PASSAGE
-------------------------

An identity service may also provide single sign-on services to a resource. That is, a resource may sign-on to an identity service and acquire identities and credentials to access a variety of other services or resources. In some cases, the identity service is modified or enhanced to perform some of the teachings presented herein and below.

For any particular resolved identity, a variety of other attributes may be assigned by the identity service or other services or resources that the identity service uses. That is, when the principal desires access to a resource or engages in a communication session with that resource, the access or session may require or may beneficially utilize other information beyond just the identity associated with the principal. Some example attributes or attribute types may include, by way of example only and not by way of limitation, a role that may define access rights and permissions, an employee number, an address, a phone number, a credit card number, income, social security number, etc.

Policy may drive in any given context and for any given identity what attributes are made available for a given access or communication session of the principal with a given resource. Moreover, a single principal may have the same type of attributes, such that a given type is selected depending upon the context. For example, a principal may have multiple addresses or phone numbers, where any given address or phone number is set depending on the context detected and the policy applied.

-------------------------

GIVEN INSTRUCTION
Return the stretch of the identity service passage from "An identity service may" up to and including "herein and below.", copied word for word.

RECORDED INFORMATION

-------------------------

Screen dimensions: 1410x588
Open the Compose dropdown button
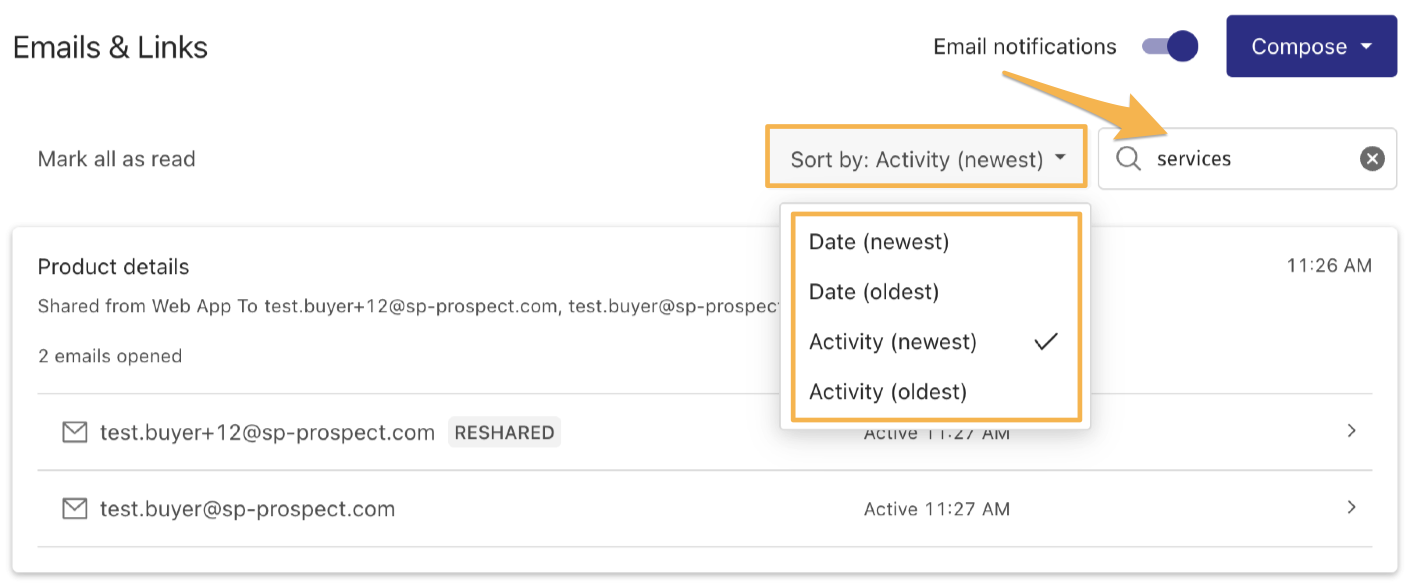point(1311,46)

-------------------------

PROBLEM SOLUTION
An identity service may also provide single sign-on services to a resource. That is, a resource may sign-on to an identity service and acquire identities and credentials to access a variety of other services or resources. In some cases, the identity service is modified or enhanced to perform some of the teachings presented herein and below.